[INSTRUCTIONS TO FOLLOW]: Nothing outside the lines below from the one containing "Task: Click the divider" through the one containing "The image size is (1081, 676)." is to be printed; print those exactly, ends included, and drop the pictures.

++++++++++

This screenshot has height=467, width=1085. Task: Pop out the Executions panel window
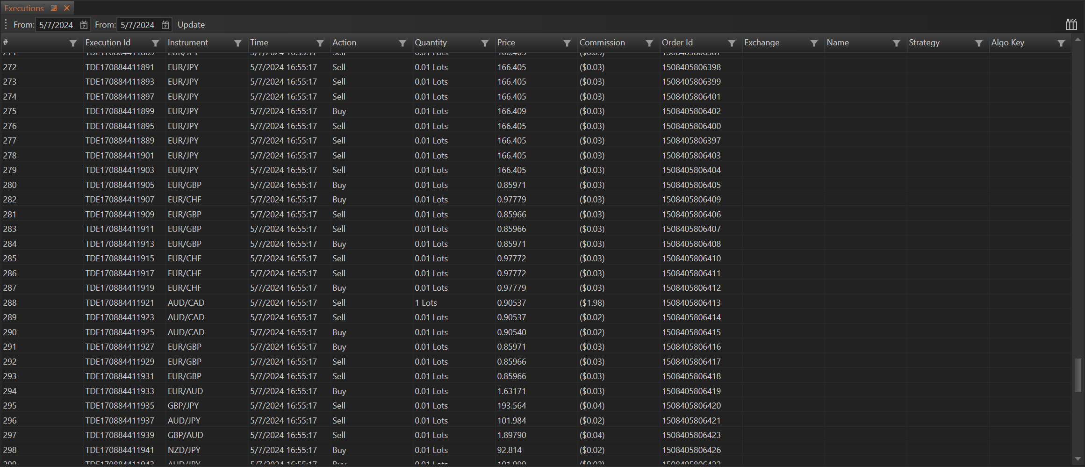pos(54,8)
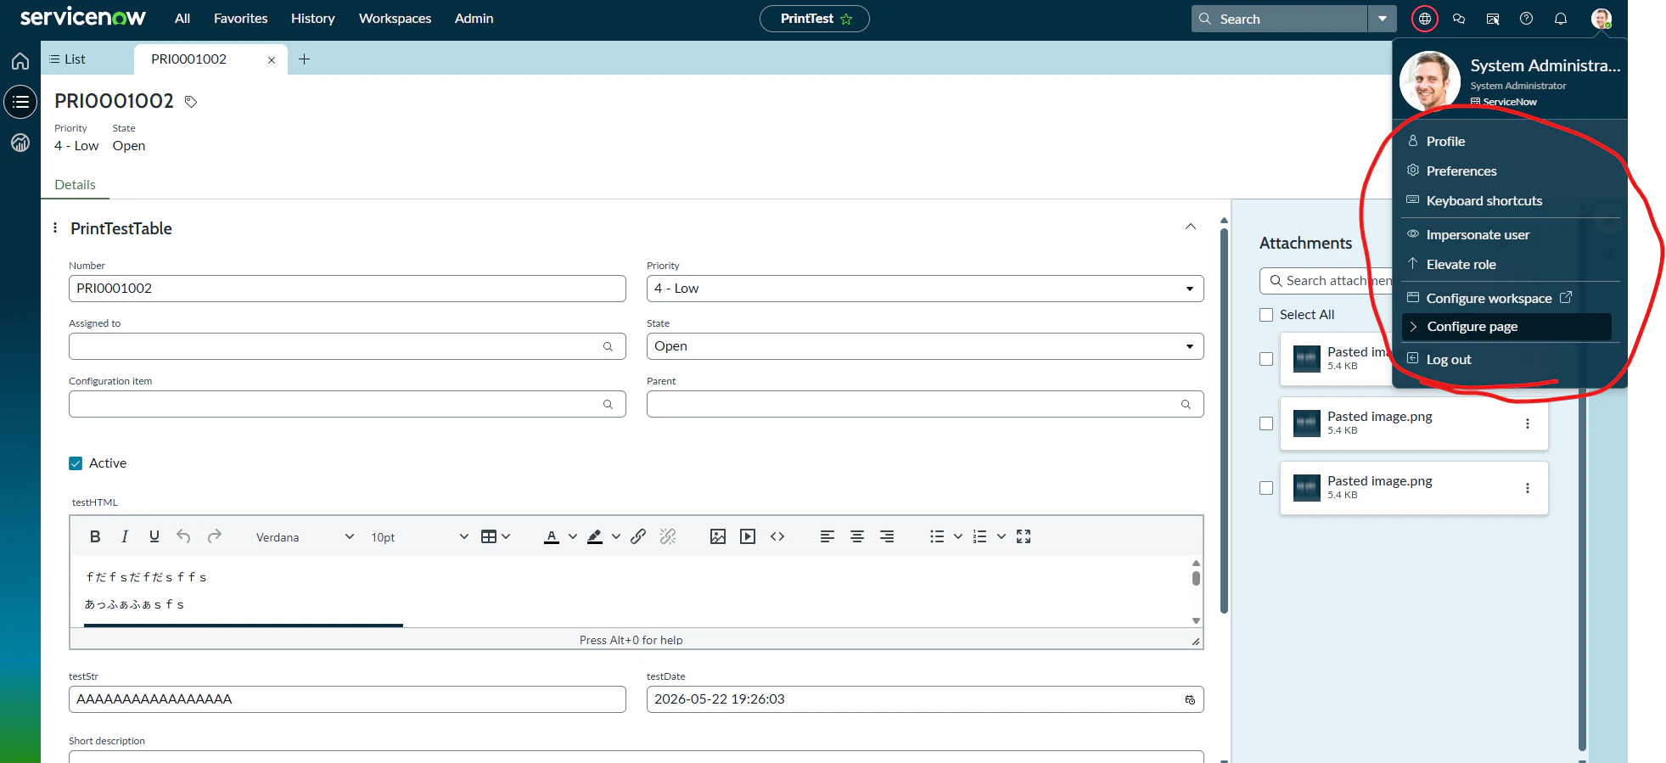Click the help question mark icon
1666x763 pixels.
point(1527,19)
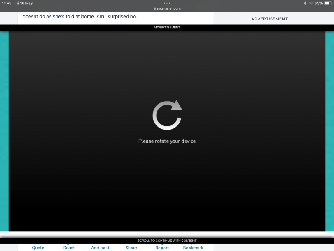Tap the three-dot multitasking control

pos(167,3)
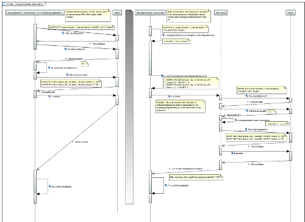Select the tall activation bar on middle lifeline

pyautogui.click(x=150, y=58)
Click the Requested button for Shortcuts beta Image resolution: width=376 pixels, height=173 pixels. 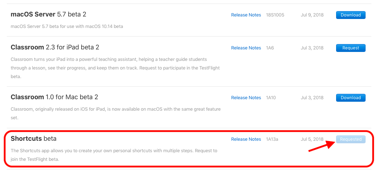coord(350,139)
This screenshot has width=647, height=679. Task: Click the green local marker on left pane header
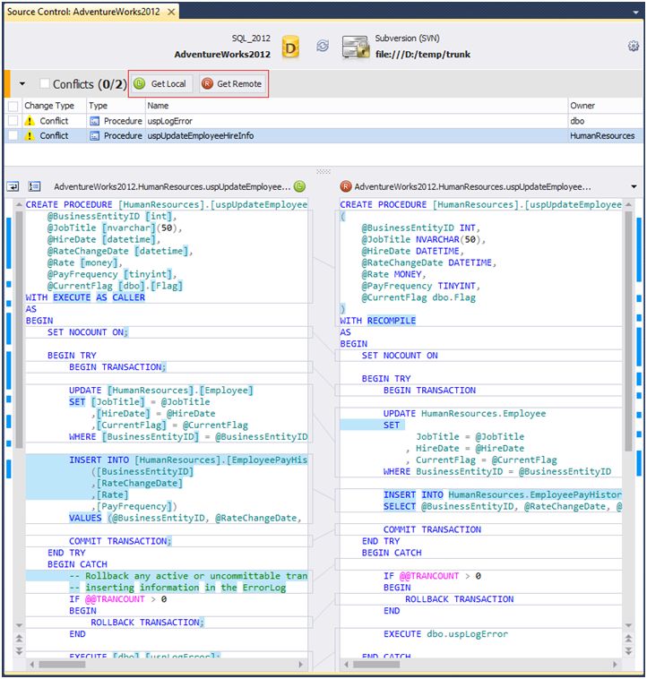coord(299,186)
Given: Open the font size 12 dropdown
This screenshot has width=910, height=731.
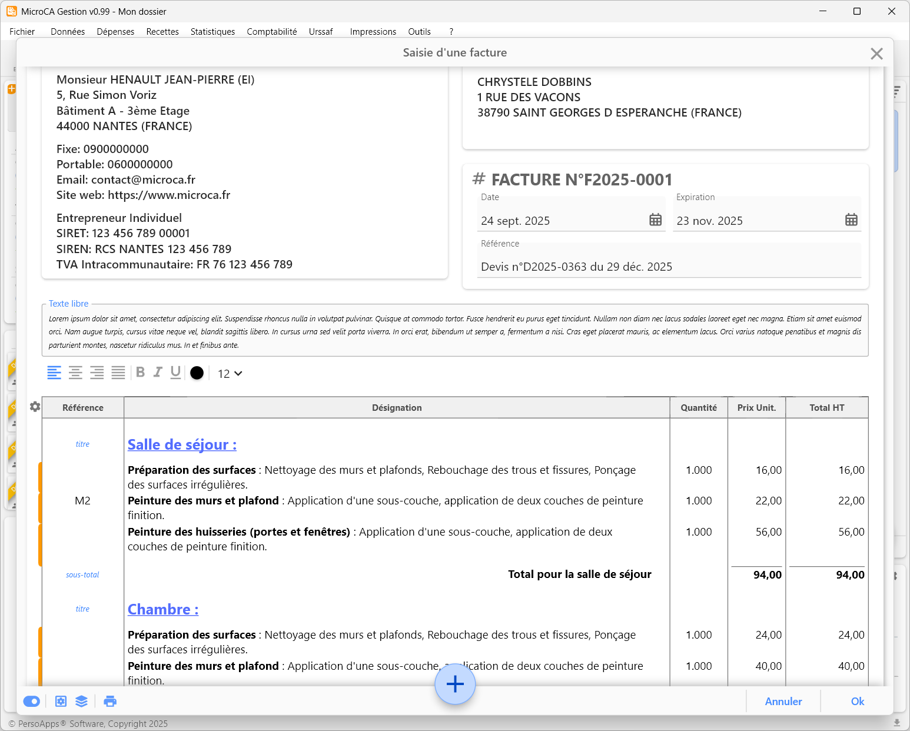Looking at the screenshot, I should tap(230, 374).
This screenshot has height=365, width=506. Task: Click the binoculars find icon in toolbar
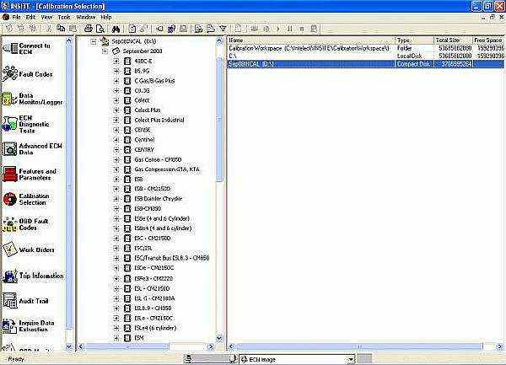click(116, 29)
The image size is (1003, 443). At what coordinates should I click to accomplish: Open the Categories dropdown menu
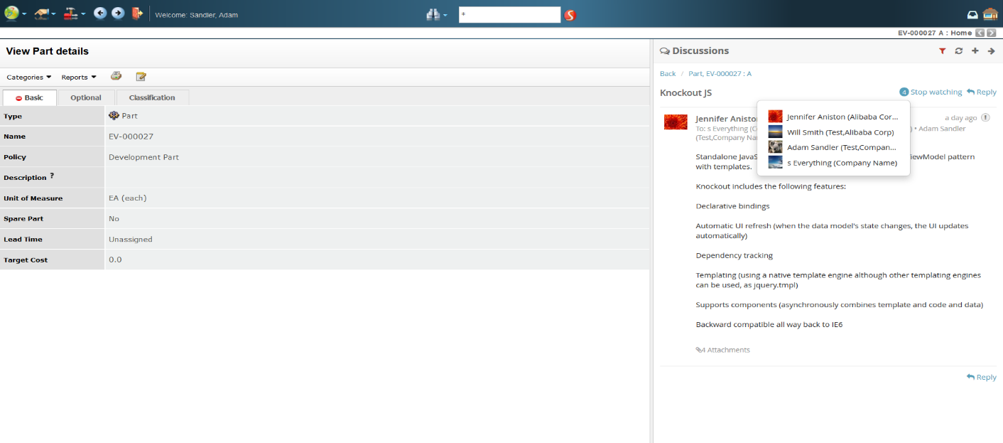point(28,77)
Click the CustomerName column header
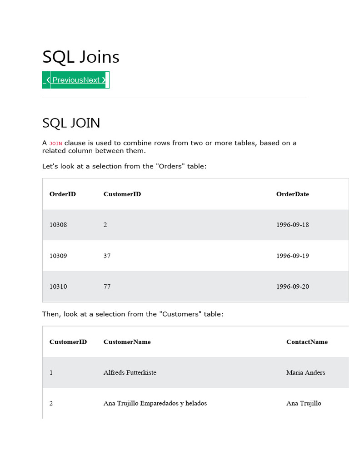This screenshot has width=349, height=465. pyautogui.click(x=127, y=342)
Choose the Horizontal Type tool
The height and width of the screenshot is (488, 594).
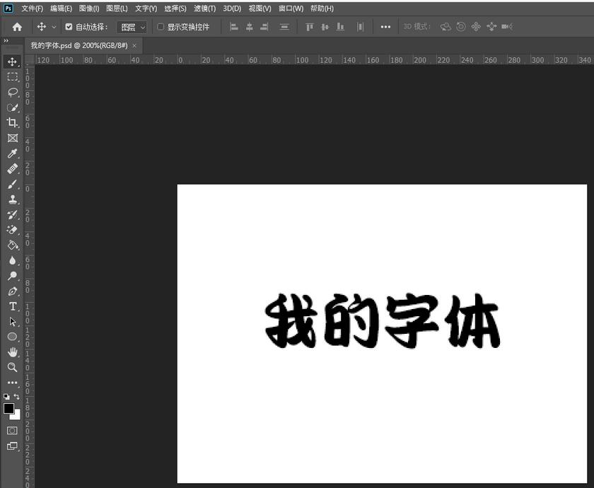12,306
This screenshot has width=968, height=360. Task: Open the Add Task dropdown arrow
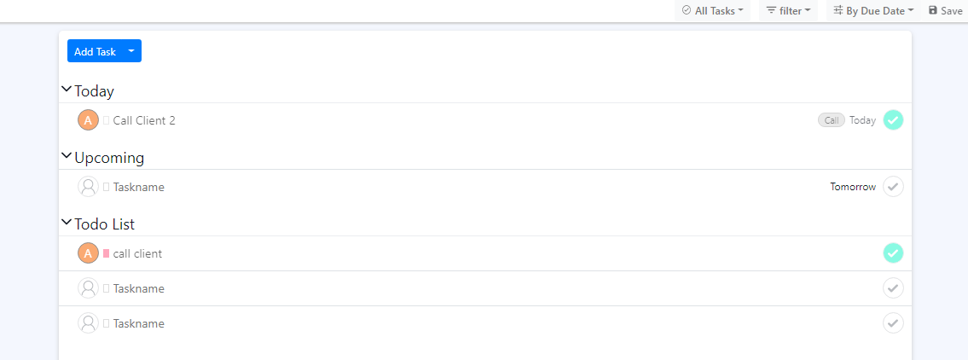(x=131, y=51)
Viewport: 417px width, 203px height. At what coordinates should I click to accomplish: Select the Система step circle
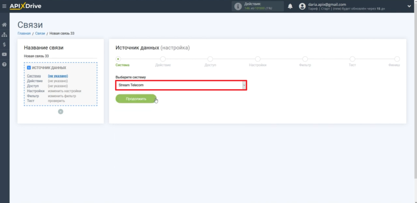[x=119, y=59]
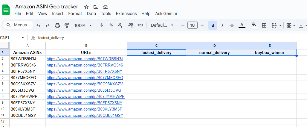
Task: Toggle bold formatting button
Action: (213, 25)
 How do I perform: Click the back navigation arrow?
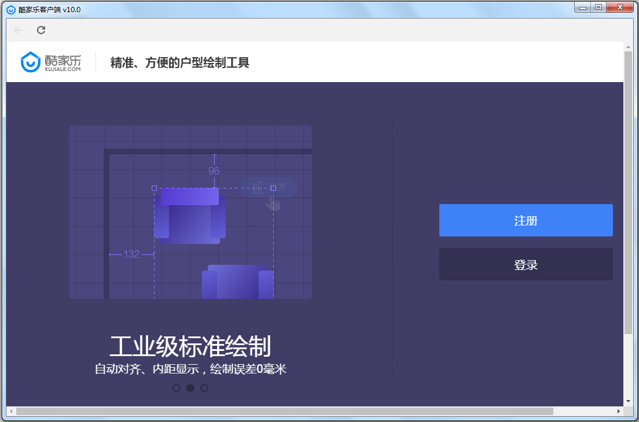point(18,30)
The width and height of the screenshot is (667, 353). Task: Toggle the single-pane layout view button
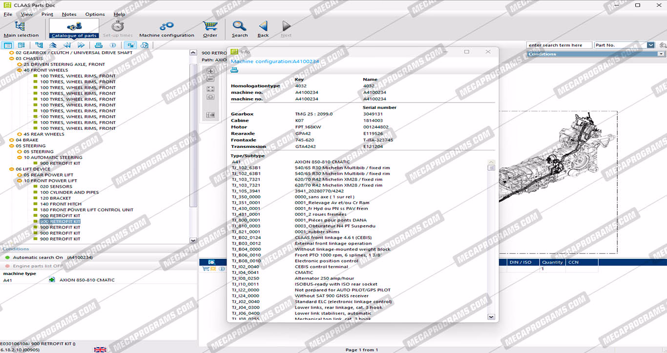pos(8,45)
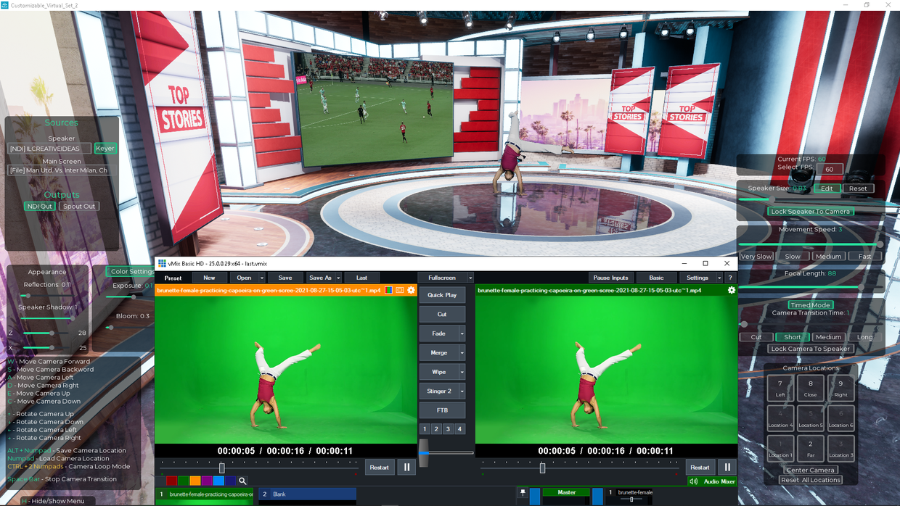
Task: Open the Fullscreen dropdown arrow
Action: pyautogui.click(x=470, y=278)
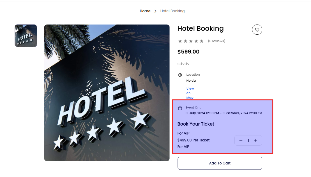Image resolution: width=311 pixels, height=177 pixels.
Task: Click the large hotel sign photo
Action: (107, 93)
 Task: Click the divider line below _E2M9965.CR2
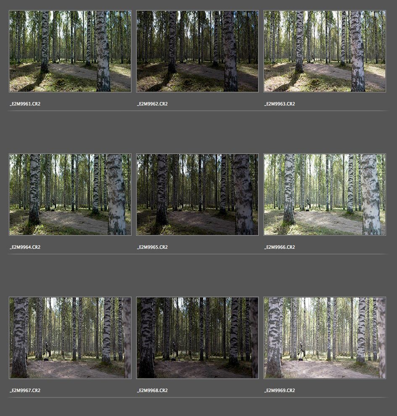(197, 254)
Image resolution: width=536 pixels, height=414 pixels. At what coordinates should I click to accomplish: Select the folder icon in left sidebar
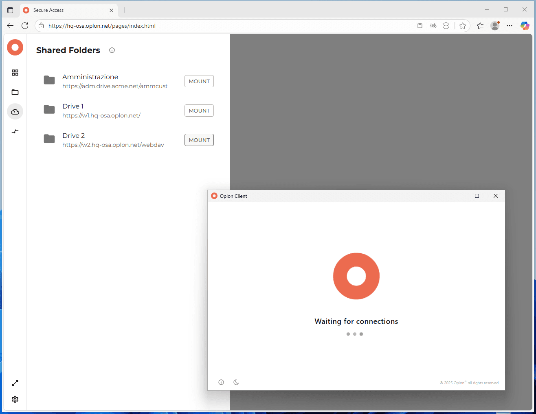[x=15, y=92]
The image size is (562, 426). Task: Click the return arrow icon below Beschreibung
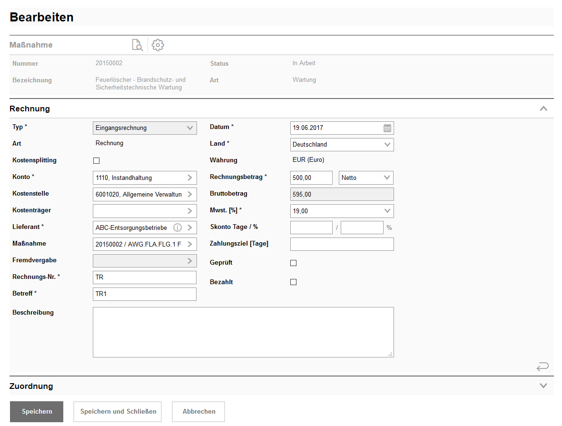[542, 367]
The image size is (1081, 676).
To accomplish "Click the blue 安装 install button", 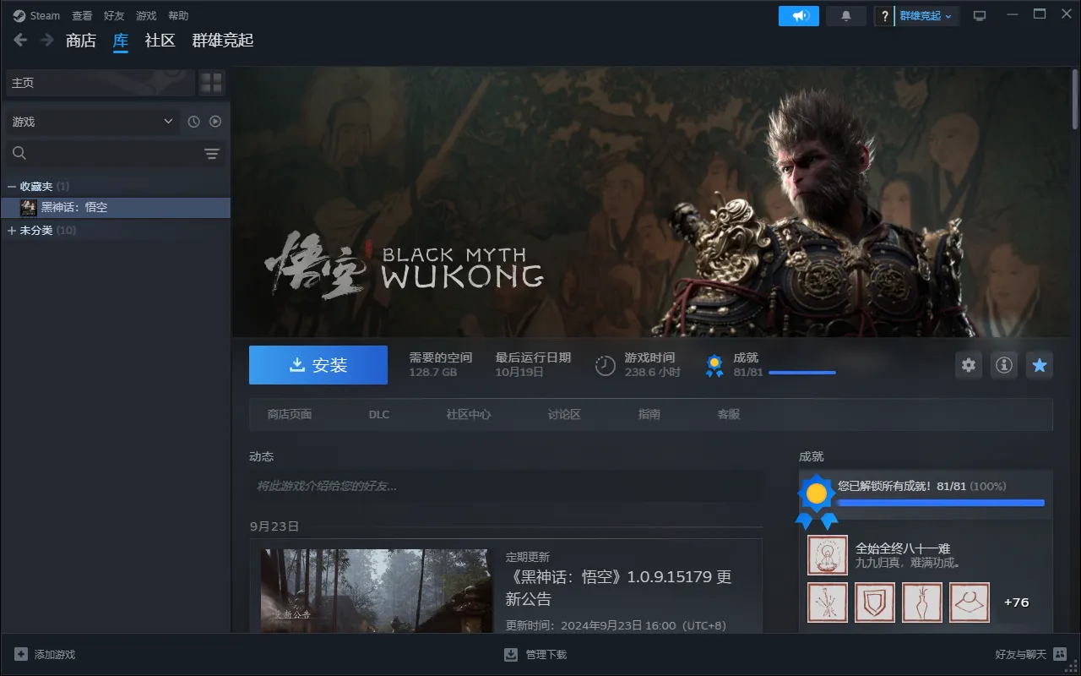I will click(x=318, y=365).
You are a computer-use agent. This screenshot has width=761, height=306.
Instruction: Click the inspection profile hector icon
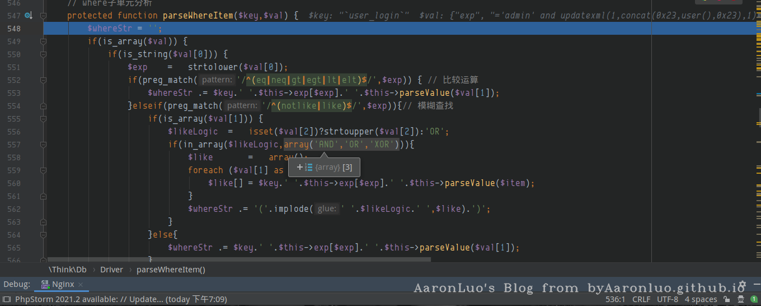click(x=740, y=299)
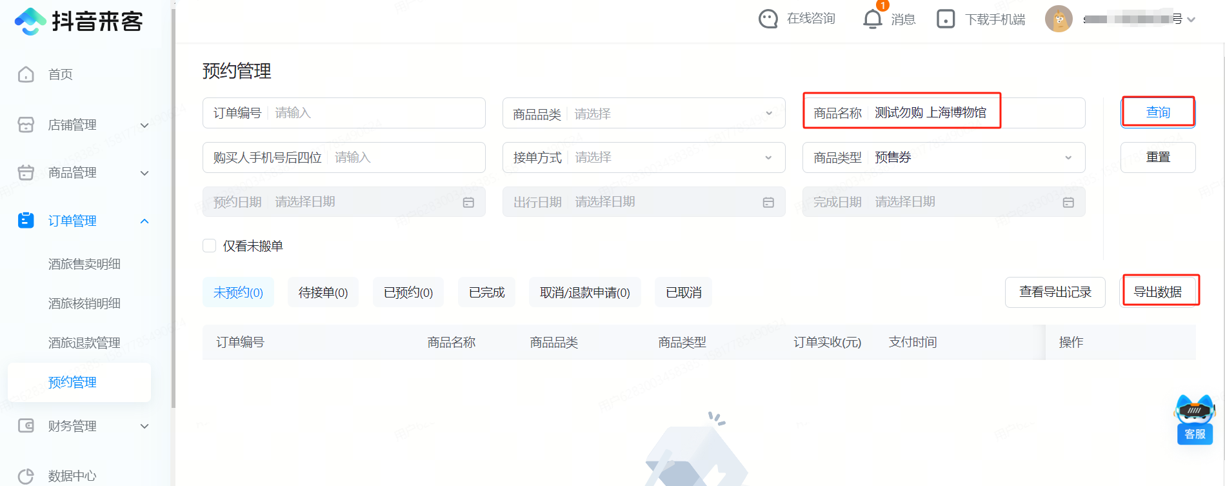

++++++++++

[ANSWER FOR THIS EXERCISE]:
 Task: Click the divider line below _E2M9965.CR2
(197, 254)
Image resolution: width=536 pixels, height=414 pixels. At what coordinates should I click to accomplish: Select the folder icon in left sidebar
[x=15, y=92]
The image size is (562, 426). Task: Click the return arrow icon below Beschreibung
[542, 367]
The image size is (1081, 676).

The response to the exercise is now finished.